Which brings us to the flip side, and that’s the latest FTP expose over at Subject:Poker regarding the actions of former Full Tilt board bigwigs, in this case Chris “Jesus” Ferguson.  According to the latest S:P missive, Ferguson received tens of millions of dollars not only to his personal accounts, but also to corporate offshore accounts held in abeyance for him to use at his personal discretion.

One of those discretions, oddly enough, seems to have been the reloaning of $14 million back to the Full Tilt coffers in an attempt to help the company meet its cash-flow obligations, when the site faced a crisis due to its inability to process deposits from US customers.

The gist of the S:P is that Ferguson has tried to put the kibosh on the DOJ / Tapie deal unless he was either refunded the $14 million or given stock options in the new GBT version of Full Tilt, which is based on Groupe Bernard Tapie buying all the Tole assets — software and customer base, largely — from the DOJ.  The DOJ, in turn, has seized these assets from the phalanx of corporate entities comprising Full Tilt as we knew it, meaning that the 15-20 people who were the primary FT shareholders have seen their primary income spigots turned off.  As it should be, for what it’s worth.

All this makes the Chris Ferguson story at S:P interesting.  Ferguson should not get that $14 million back, despite any good intentions he might have had.  He was on Full Tilt’s board, was the site’s largest shareholder, and bears immense fiduciary responsibility along with Howard Lederer and Ray Bitar for what happened.

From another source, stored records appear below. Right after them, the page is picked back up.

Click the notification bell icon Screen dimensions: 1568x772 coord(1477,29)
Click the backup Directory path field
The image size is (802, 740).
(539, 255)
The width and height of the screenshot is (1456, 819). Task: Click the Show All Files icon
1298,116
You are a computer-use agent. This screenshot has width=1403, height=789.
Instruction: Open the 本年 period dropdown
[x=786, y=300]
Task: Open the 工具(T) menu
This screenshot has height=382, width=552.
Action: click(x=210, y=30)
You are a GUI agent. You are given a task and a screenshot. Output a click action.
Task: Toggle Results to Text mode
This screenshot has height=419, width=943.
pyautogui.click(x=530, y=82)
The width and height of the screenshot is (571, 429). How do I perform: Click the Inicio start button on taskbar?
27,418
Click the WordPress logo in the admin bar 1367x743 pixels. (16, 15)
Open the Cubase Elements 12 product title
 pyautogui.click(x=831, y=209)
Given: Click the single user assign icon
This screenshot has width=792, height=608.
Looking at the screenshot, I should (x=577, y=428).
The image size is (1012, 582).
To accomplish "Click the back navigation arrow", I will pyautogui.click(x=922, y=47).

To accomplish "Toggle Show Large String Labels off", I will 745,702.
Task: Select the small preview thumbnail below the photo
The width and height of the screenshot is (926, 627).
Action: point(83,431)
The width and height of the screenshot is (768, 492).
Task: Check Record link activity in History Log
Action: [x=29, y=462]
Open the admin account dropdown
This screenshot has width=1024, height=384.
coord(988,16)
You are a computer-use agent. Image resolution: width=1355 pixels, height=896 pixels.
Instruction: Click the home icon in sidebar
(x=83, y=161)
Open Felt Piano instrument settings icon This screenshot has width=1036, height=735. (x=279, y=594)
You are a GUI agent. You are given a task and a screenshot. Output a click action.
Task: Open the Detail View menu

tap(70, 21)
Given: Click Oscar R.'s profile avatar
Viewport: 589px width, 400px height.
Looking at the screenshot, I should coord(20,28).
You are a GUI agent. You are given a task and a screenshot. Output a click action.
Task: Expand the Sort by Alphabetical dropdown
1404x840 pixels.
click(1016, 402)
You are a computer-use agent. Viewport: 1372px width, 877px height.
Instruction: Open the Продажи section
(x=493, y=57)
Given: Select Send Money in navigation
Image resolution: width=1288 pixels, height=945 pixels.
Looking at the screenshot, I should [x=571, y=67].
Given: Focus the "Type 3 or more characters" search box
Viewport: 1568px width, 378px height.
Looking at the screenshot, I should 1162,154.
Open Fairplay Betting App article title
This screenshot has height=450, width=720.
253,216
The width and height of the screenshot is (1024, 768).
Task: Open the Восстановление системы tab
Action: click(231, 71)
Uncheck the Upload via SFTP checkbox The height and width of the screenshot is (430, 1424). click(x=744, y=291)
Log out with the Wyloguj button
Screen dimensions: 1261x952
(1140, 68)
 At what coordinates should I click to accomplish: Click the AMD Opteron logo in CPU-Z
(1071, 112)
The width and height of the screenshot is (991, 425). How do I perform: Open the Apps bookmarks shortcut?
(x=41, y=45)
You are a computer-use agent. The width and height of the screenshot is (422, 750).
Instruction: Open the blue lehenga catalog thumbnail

The S:P piece appears to be derived from factual information, but the motives behind it remain curious.  Despite the S:P authors’ very believable declarations that the story was researched thoroughly and that Ferguson was neither an angel or a demon in the matter (this despite the obvious problems with all of Full Tilt as it was run), it still seems as though S:P was used as the conduit for someone to take a good healthy whack at Ferguson, probably in an attempt to shame him into his dropping his belated legal efforts to reclaim that $14 million.  Ferguson’s efforts are highly unlikely to be successful, in my opinion, but he can certainly muck up the legal works.

So that leaves the S:P piece in an odd bubble, a piece of serious reporting that looks to be the by-product of someone else’s hatchet job.  News reporting is never an absolute; there are facets for op/ed on important matters, news that is faked, news that is bought and sold — far, far too  much of that crap, if you ask me — and it’s always been an impure science.  S:P comes off a bit sanctimonious in its followups on various poker forums, even if they do get some credit for trying to follow the high road.  What they haven’t learned yet is that the real high road often isn’t obvious from the evidence at hand.